135. The theory of implied limitations on the power of amendment of the Constitution has been rejected by seven Judges in Kesavananda Bharati’s case (supra). Our Constitution has not adopted the due process clause of the American Constitution. Reasonableness of legislative measures is unknown to our Constitution. The crucial point is that unlike the American Constitution where rights are couched in wide general terms leaving it to the Courts to evolve necessary limitations our Constitution has denied due process as a test of invalidity of law. In A. K. Gopalan v. State of Madras, (1950) SCR 88 due process was rejected by clearly limiting the rights acquired and by eliminating the indefinite due process. Our Constitution contemplates that considerations of justice or general welfare might require restriction on enjoyment of fundamental rights.

136. The theory of basic structures or basic features is an exercise in imponderables. Basic structures or basic features are indefinable. The legislative entries are the fields of legislation. The pith and substance doctrine has been applied in order to find out legislative competency, and eliminate encroachment on legislative entries. If the theory of basic structures or basic features will be applied to legislative measures it will denude Parliament and State legislatures of the power of legislation and deprive them of laying down legislative policies. This will be encroachment on the separation of powers.

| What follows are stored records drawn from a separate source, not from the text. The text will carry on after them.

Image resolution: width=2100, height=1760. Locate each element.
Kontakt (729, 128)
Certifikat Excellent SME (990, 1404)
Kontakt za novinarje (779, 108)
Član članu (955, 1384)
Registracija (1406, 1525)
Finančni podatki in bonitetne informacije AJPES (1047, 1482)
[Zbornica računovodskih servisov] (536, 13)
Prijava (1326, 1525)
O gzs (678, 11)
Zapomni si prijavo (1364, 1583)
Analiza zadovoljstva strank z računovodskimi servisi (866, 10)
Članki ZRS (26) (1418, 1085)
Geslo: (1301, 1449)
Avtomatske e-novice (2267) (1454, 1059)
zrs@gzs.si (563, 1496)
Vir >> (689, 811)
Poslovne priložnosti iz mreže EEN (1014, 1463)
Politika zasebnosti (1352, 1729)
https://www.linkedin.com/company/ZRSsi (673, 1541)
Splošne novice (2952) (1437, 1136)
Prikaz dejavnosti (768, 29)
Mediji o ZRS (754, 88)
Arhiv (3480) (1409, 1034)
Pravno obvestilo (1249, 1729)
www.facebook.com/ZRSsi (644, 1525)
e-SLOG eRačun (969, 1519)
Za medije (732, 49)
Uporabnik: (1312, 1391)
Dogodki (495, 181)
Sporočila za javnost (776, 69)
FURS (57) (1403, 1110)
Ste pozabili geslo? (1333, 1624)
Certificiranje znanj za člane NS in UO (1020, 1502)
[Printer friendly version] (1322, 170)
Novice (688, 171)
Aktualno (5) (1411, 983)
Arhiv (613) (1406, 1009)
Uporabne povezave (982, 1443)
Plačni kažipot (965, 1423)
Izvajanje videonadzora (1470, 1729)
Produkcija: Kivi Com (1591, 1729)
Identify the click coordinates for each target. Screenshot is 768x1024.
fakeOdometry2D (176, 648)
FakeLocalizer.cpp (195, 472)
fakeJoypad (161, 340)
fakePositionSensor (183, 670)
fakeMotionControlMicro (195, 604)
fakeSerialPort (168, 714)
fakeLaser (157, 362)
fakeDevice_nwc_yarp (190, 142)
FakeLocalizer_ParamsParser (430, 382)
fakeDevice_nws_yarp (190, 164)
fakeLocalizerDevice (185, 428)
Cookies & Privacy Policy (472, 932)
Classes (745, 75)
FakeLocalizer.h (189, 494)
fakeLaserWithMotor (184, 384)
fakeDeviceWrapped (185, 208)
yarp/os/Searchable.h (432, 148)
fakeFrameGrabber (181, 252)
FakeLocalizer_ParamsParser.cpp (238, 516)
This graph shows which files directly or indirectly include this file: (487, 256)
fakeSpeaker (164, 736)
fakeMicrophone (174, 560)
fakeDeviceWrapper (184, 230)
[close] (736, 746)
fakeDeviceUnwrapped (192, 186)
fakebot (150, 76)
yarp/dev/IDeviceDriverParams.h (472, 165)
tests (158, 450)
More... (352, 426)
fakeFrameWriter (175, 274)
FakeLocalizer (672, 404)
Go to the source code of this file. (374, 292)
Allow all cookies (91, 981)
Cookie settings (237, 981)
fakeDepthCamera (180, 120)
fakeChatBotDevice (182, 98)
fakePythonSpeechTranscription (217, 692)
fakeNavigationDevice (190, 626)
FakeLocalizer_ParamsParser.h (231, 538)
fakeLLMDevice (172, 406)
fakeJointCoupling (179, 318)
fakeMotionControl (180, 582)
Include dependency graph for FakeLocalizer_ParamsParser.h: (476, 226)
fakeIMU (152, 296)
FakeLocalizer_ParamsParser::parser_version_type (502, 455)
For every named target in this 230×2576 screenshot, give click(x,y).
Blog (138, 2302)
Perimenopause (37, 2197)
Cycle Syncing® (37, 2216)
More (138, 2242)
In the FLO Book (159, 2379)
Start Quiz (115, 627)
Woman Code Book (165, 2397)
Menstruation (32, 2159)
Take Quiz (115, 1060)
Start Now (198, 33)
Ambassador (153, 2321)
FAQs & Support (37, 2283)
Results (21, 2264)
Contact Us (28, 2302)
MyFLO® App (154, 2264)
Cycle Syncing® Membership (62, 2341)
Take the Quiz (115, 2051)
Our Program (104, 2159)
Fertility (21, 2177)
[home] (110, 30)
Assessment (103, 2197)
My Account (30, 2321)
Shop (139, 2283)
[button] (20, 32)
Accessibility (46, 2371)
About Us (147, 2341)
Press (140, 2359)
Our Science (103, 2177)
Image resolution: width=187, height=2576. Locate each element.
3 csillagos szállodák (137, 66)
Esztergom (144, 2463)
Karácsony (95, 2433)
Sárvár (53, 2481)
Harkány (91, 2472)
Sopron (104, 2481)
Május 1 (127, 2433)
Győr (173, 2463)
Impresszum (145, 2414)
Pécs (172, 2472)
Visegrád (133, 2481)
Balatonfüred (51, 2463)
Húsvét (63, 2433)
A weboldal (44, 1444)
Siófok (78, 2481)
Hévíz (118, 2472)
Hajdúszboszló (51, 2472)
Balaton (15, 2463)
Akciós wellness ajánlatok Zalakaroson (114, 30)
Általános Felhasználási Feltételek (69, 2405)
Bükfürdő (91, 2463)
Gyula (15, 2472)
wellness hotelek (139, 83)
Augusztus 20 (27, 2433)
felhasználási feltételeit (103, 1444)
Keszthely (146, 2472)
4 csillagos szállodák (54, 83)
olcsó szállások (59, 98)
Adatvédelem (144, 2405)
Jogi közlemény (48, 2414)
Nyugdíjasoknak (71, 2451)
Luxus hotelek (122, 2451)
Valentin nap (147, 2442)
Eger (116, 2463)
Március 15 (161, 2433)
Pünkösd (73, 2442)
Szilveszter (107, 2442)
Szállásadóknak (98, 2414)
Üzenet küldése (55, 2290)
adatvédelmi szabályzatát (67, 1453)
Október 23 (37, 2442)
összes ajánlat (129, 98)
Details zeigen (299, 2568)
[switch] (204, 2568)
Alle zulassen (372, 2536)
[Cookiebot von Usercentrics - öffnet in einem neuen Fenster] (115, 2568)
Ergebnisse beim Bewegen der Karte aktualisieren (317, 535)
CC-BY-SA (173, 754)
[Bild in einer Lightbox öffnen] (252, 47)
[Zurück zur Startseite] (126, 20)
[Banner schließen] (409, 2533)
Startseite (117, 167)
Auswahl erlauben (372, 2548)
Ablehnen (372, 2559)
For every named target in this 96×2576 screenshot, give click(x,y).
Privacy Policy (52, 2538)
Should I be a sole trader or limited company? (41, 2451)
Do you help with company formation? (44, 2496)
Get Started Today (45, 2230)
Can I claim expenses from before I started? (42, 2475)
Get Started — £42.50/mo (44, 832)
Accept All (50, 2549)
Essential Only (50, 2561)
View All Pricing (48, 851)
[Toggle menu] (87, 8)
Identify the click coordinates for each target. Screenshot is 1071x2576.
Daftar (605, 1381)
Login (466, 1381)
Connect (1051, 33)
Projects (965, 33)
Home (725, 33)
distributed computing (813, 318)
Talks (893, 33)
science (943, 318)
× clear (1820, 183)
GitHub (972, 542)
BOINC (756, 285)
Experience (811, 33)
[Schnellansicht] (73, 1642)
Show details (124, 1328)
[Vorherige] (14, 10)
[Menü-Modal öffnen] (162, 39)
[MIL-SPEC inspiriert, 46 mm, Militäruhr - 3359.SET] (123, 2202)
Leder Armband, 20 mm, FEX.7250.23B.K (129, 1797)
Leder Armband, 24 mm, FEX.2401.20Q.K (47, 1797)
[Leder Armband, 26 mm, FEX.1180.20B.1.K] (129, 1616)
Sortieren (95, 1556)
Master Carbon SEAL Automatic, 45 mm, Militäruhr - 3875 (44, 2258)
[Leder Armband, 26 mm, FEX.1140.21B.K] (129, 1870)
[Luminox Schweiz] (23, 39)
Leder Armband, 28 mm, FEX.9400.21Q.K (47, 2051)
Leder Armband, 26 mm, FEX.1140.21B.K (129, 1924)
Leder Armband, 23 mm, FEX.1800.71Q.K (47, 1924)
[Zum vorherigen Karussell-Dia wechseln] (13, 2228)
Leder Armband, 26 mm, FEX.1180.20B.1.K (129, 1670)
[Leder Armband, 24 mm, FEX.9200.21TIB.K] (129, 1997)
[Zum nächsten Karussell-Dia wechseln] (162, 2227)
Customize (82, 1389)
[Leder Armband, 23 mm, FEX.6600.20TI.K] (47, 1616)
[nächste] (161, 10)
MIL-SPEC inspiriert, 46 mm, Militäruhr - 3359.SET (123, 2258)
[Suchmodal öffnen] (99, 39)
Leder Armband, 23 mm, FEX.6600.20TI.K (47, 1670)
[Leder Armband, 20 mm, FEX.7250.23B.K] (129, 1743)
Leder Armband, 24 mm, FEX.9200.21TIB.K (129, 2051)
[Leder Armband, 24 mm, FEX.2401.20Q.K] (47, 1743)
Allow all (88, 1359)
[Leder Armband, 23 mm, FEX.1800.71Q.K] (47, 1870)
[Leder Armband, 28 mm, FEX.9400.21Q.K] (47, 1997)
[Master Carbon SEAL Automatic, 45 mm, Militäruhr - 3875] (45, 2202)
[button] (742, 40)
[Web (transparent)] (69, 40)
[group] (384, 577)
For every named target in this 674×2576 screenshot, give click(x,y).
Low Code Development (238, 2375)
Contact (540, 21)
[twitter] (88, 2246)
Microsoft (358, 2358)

137. The Constitutional validity of a statute depends entirely on the existence of the legislative power and the express provision in Article 13. Apart from the limitation the legislature is not subject to any other prohibition. The amendments made to the 1951 Act by the Amendment Acts, 1974 and 1975 are to give effect to certain views expressed by this Court in preference to certain views departed from or otherwise to clarify the original intention. It is within the powers of Parliament to frame laws with regard to elections. Parliament has power to enumerate and define election expenses Parliament has power to lay down limits on election expenses. Parliament has power to state whether certain expenses can be included or may be excluded from election expenses. Parliament has power to adopt conclusive proof with regard to matters of appointment resignation or termination of service. Parliament has power to state what can be considered to be office of profit. Parliament has power to state as to what will and what will not constitute corrupt practice. Parliament has power to enact what will be the ground for disqualification. Parliament has power to define “candidate”. Parliament has power to state what symbols will be allotted to candidates at election. These are all legislative policies.

138. The conclusive evidence or conclusive proof clause is an accepted legislative measure. Similarly, giving retrospective effect to legislative amendment is accepted to be valid exercise of legislative power. The well-known pattern of all Validation Acts by which the basis of judgments or orders of competent Courts and Tribunals is changed and the judgments and orders are made ineffective is to be found in M. P. V. Sundaramier and Co. v. The State of Andhra Pradesh, (1958) SCR 1422 . The power of the legislature to pass a law includes a power to pass it retrospectively. An important illustration with reference to retrospective legislation in regard to election is the decision of this Court in Kanta Kathuria’s case (supra). Kanta Kathuria was disqualified by reason of holding an office of profit. First the Ordinance and later the Act was passed to nullify the decision of the High Court. The Ordinance as well as the Act stated that notwithstanding any judgment or order of any Court or Tribunal, the officer shall not be disqualified or shall be deemed never to have disqualified the holders thereof as a member of the Legislative Assembly. The rendering of a judgment ineffective by changing the basis by legislative enactment is not encroachment on judicial power because the legislation is within the competence of the legislature.